You may be thinking this may sound interesting, but is it really worth the time involved when there are so many other things requiring your attention? One very good reason is that proper meeting minutes can evidence compliance of Director duties imposed at law. Needless to say, the more information contained in your meeting minutes such a tabled documents and points discussed prior to voting on a resolution, provides better understanding of the actions of the Directors.
A common mistake by Sole Directors is thinking there is no requirement to record their actions as a Director. While the term “meeting” is not appropriate for a sole director company, there are other mechanisms in place under the Corporations Act 2001 (Cth) to record sole director resolutions. Duties on directors apply equally to a sole director as it does to a board of directors as do compliance with the constitution of a company and the Corporations Act.
The most common reason for failing to keep adequate corporate records is the time it takes when a person is unsure of how to prepare proper documentation. All to often, it gets placed in the ‘too hard basket’ for another time which never comes around.
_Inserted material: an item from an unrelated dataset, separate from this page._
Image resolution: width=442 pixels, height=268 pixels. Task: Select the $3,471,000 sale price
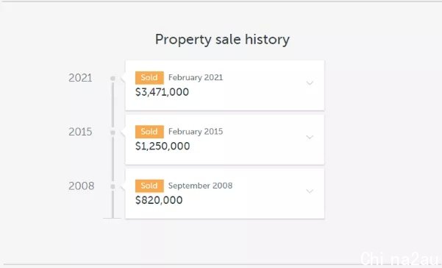pos(162,92)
With Government authorities and Courts looking more critically at the maintenance of corporate records, the maintenance of such records can make a difference to future problems both in evidencing internal decisions of the Company and thereby evidencing attention to GCG.
Vantage Law can assist you with:
- drafting of notices and minutes for meetings of Directors and Members;
- maintenance of company registry;
- preparation and lodgement of all ASIC forms;
- compliance with company constitution and Corporations Act requirements.
Vantage Law provides the above commentary for the purpose of general information only and should not be relied upon as legal advice. You should contact us in relation to any legal advice you may need which is particular to your situation and circumstances.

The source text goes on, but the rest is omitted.